La megalomanía de José María Aznar le ha conducido a concederse una tournée mediática de vanagloria. Celebra él mismo su llegada al poder hace 25 años. Y se dedica a hacer mucha autocrítica de los demás, como si fuera el pantocrator de la derechona.
Qué tiempos los suyos, no ya de concesiones al proto-soberanismo, sino de mayoría absoluta y de absolutismo. Aznar se creyó no presidente, sino hiperpresidente. Le incordiaba incluso que hubiera un jefe del Estado.

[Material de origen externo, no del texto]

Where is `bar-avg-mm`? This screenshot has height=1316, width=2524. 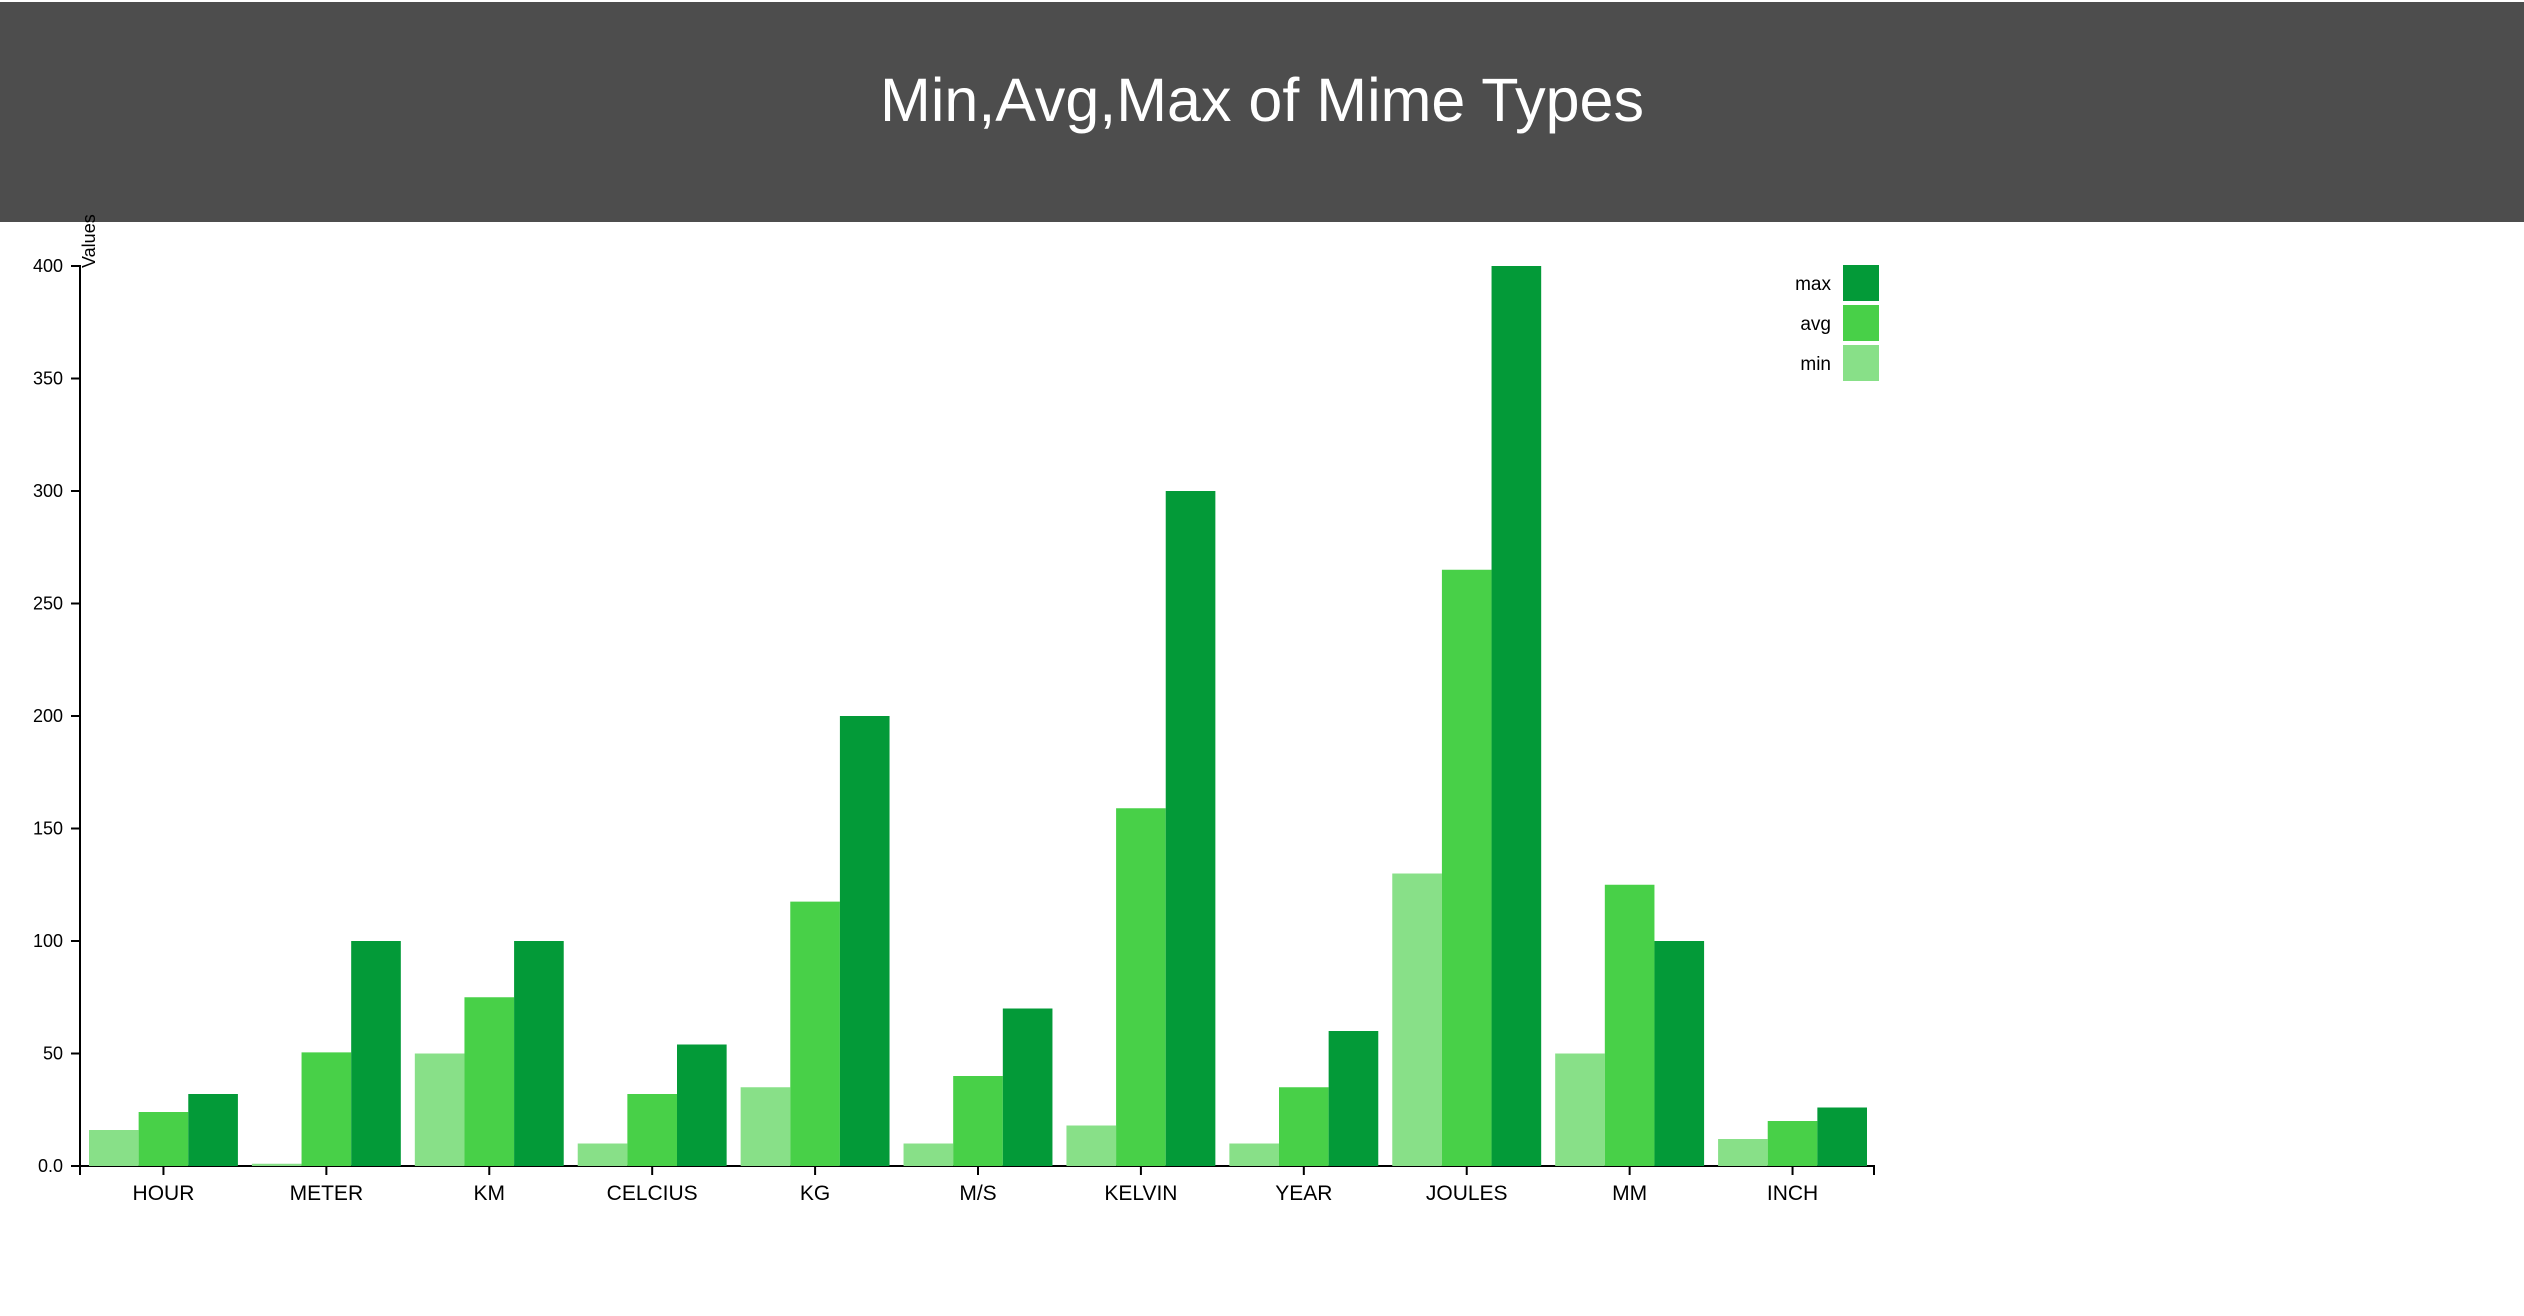
bar-avg-mm is located at coordinates (1630, 1025).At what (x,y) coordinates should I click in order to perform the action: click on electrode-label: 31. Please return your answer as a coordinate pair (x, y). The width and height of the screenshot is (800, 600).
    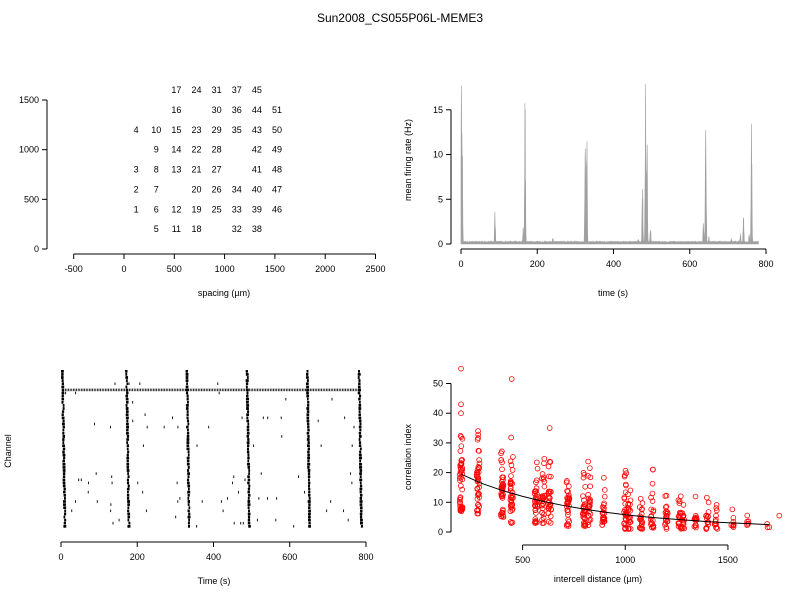
    Looking at the image, I should click on (217, 90).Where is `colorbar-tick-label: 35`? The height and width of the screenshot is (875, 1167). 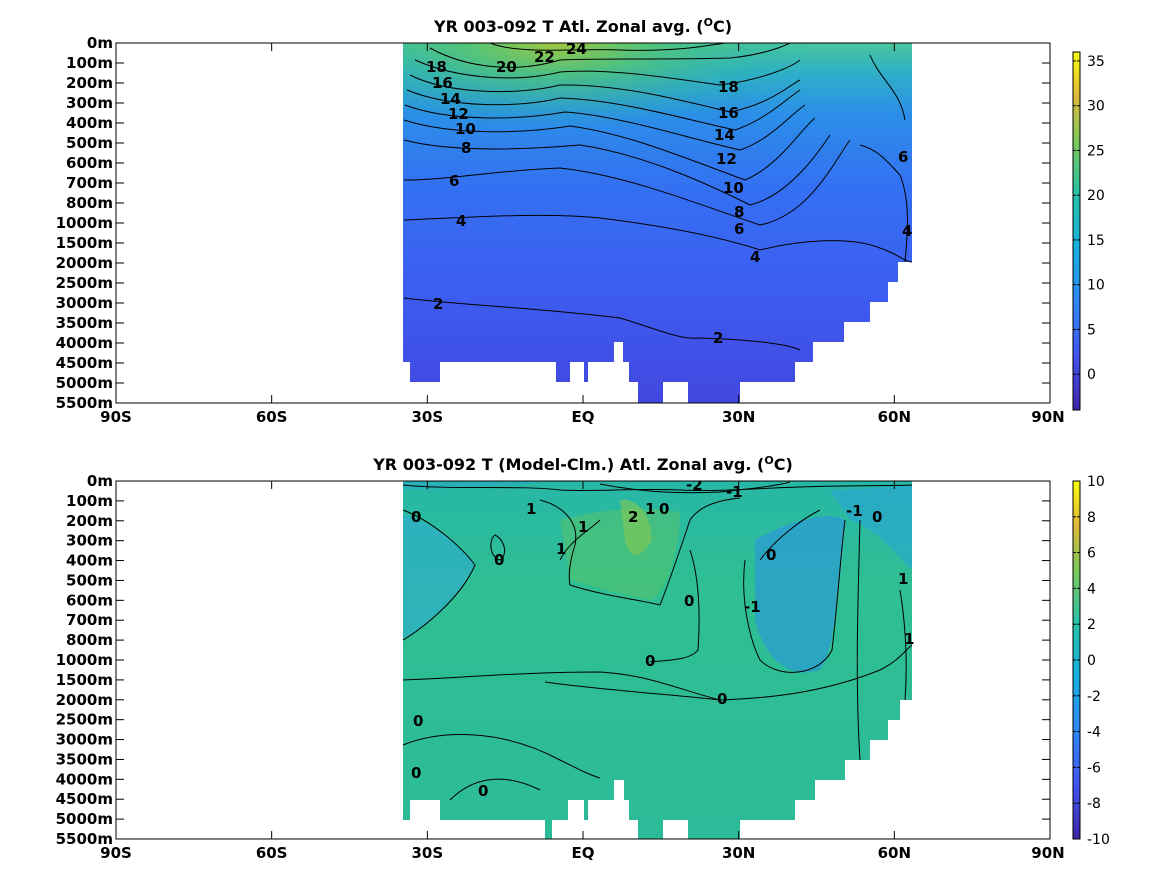 colorbar-tick-label: 35 is located at coordinates (1096, 62).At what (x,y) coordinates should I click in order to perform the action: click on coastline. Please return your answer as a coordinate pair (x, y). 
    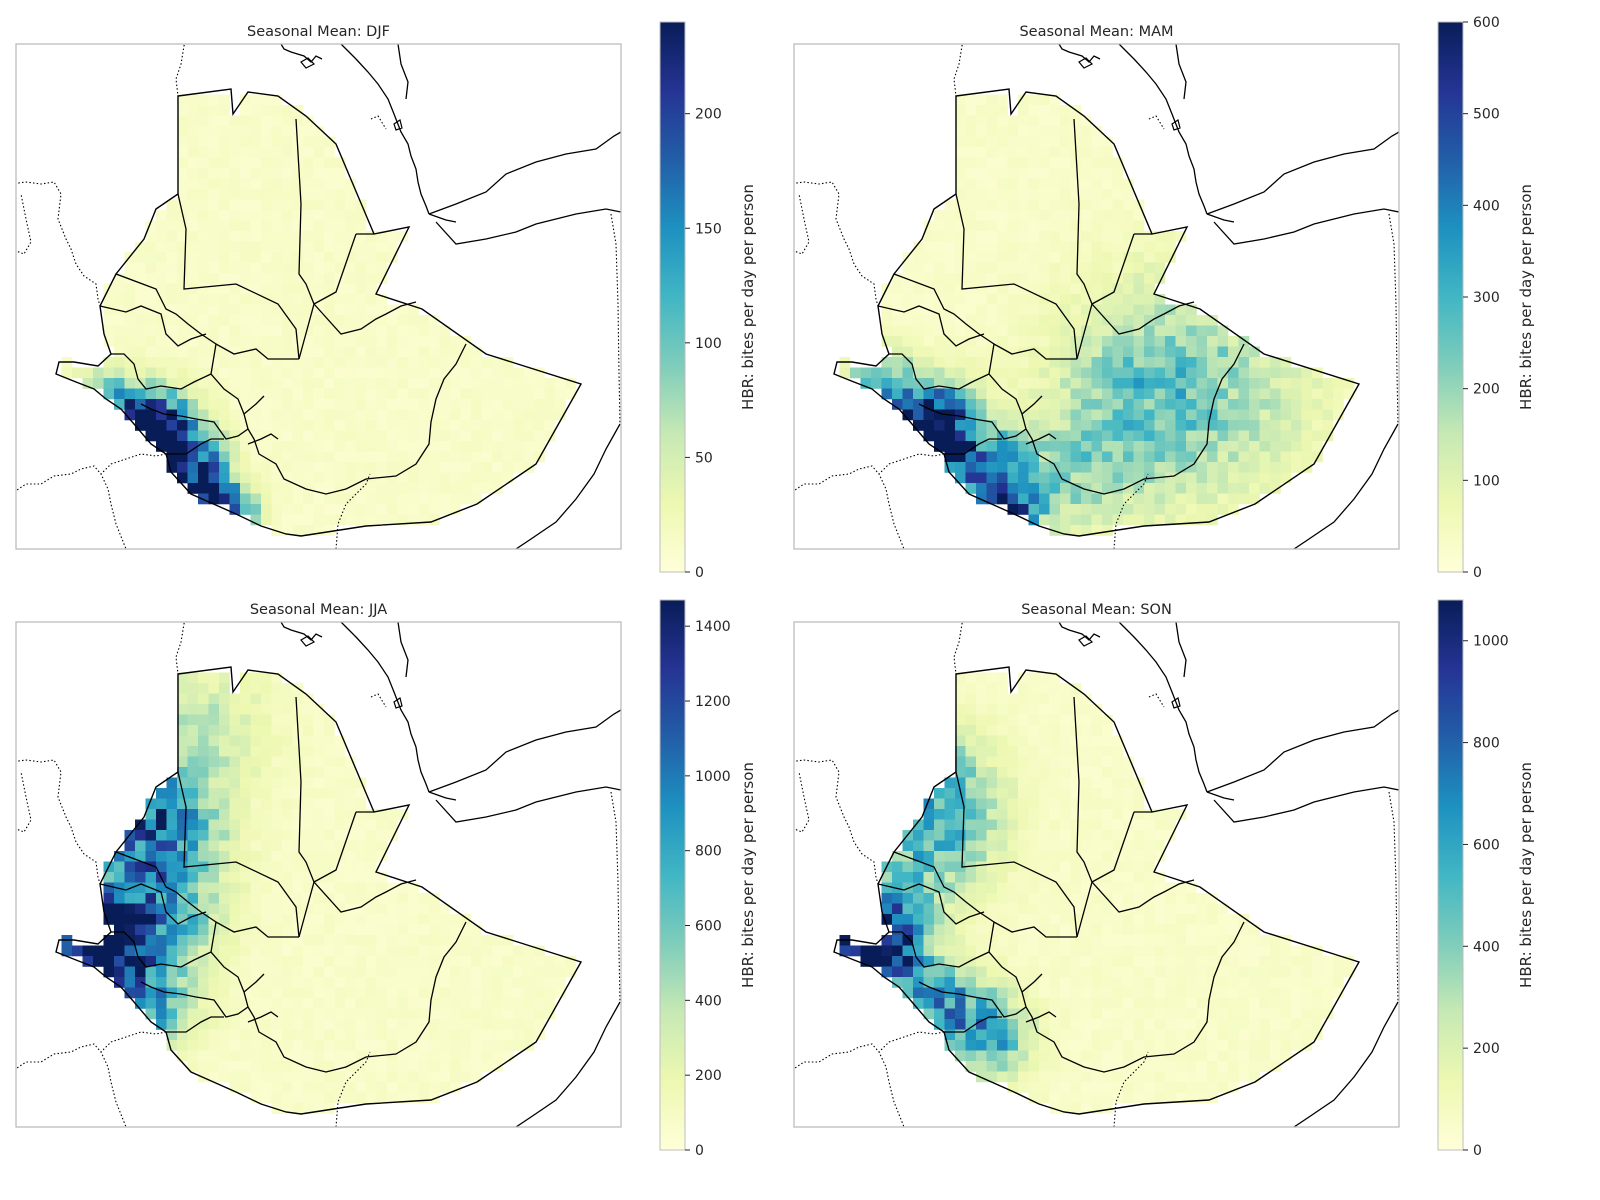
    Looking at the image, I should click on (442, 796). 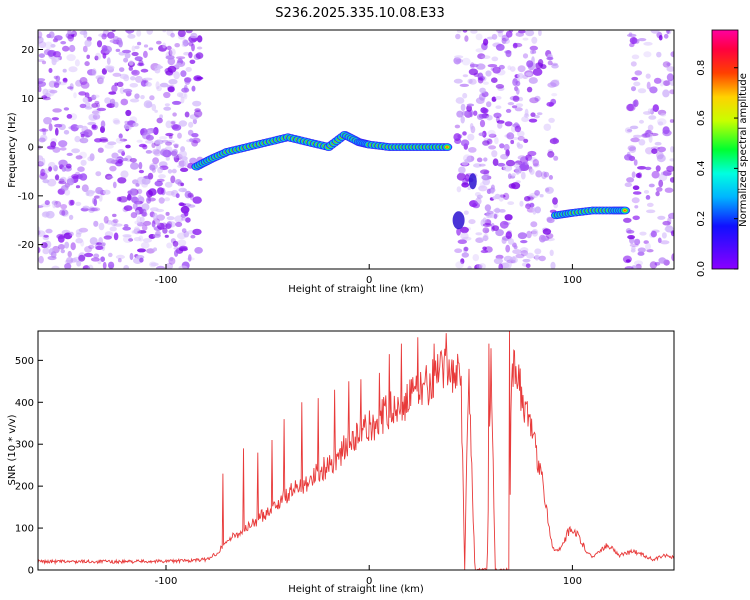 What do you see at coordinates (702, 219) in the screenshot?
I see `colorbar-tick-label: 0.2` at bounding box center [702, 219].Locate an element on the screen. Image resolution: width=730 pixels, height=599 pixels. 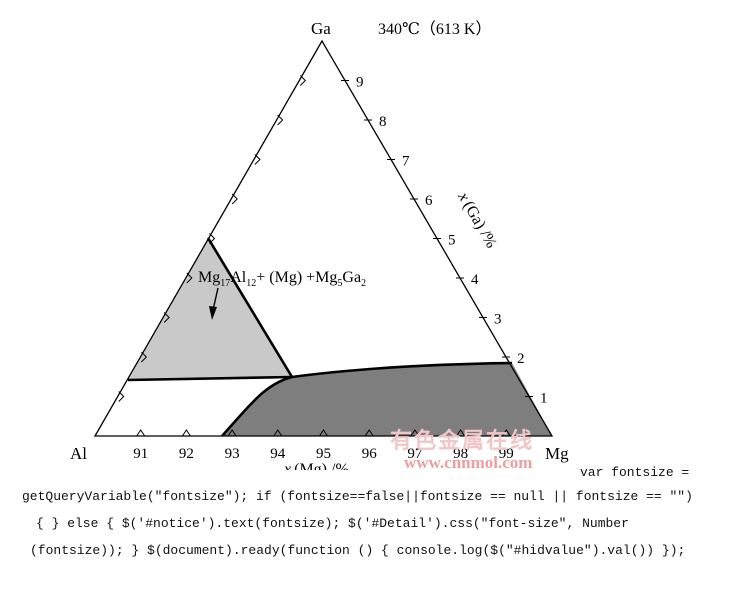
bottom-edge-tick-label: 97 is located at coordinates (415, 454).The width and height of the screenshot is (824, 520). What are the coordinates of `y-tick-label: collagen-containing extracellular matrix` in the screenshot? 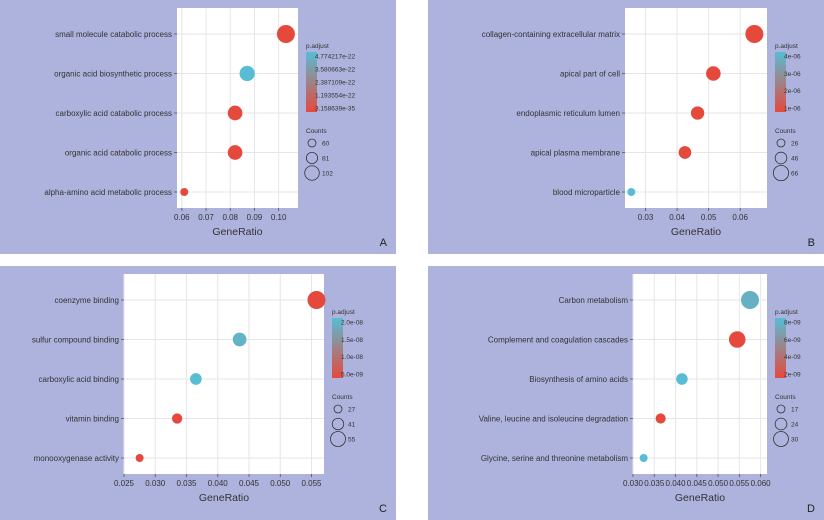 It's located at (551, 34).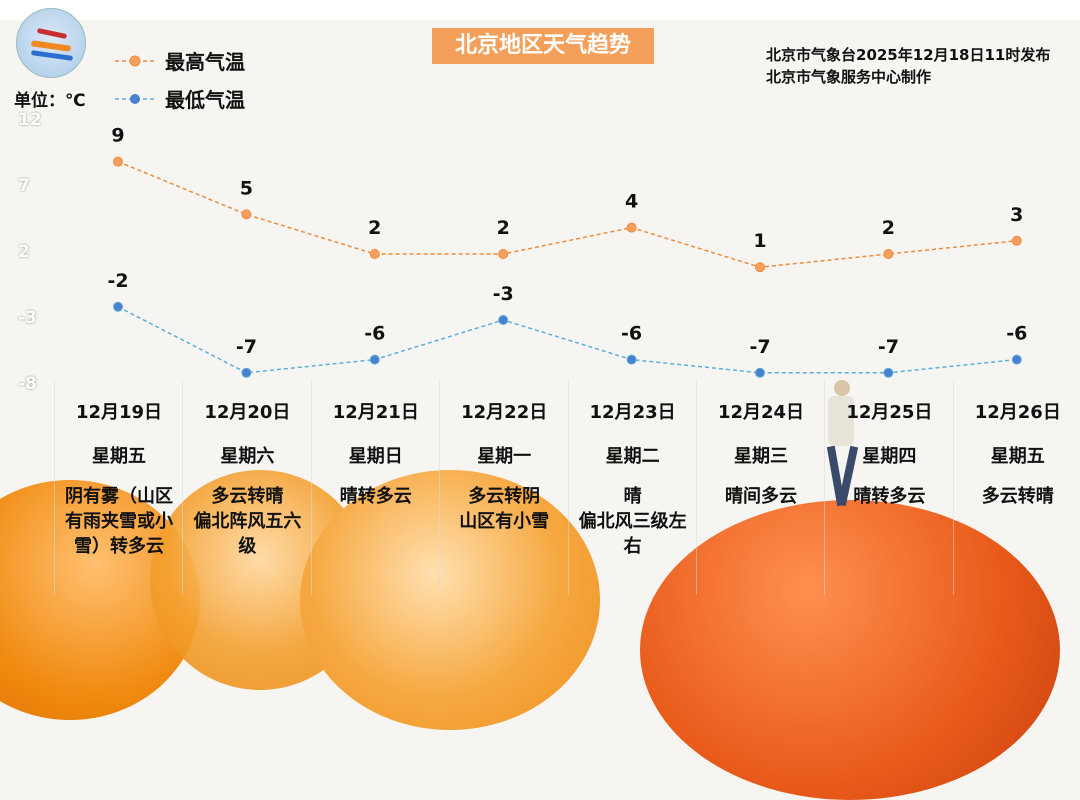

Nunca tuvo relaciones fluidas con Juan Carlos I. Y ahora se las cobra en sus entrevistas, pero bien podría reprochársele a Aznar su influencia perniciosa en la política contemporánea y la herencia que le ha dejado al PP.
Incluida la sede de Génova, hemos de añadir. Que está en venta, como una mansión fantasma. Y que representa la gloria y la desgracia del aznarismo. El balcón de la victoria y los despachos donde se urdió la gran corrupción.
Aznar se desentienda de ella. Y solo responde de sí mismo, como si los galones, las responsabilidades y las amistades no malograran semejante diagnóstico exculpatorio. No hay más que echar un vistazo al delirio de la boda escurialense. Y los matones que comulgaron.
Aznar dejó envenenado al PP, igual que envenenó la crisis territorial de Cataluña a fuerza de dopar el monstruo indepe y de concederle privilegios a Pujol. Y no sé si la historia ha absuelto a José María Aznar, pero no puede pretender absolverse a sí mismo.
Se lo impiden todas las mentiras con que intoxicó el 11M y lo contradice esa imagen de las Azores con el flequillo al viento. Aznar le declaraba la guerra e Irak con la mentira de las armas de destrucción masiva. Y convirtiéndose en marioneta de Bush y de Blair para blanquear la vergüenza.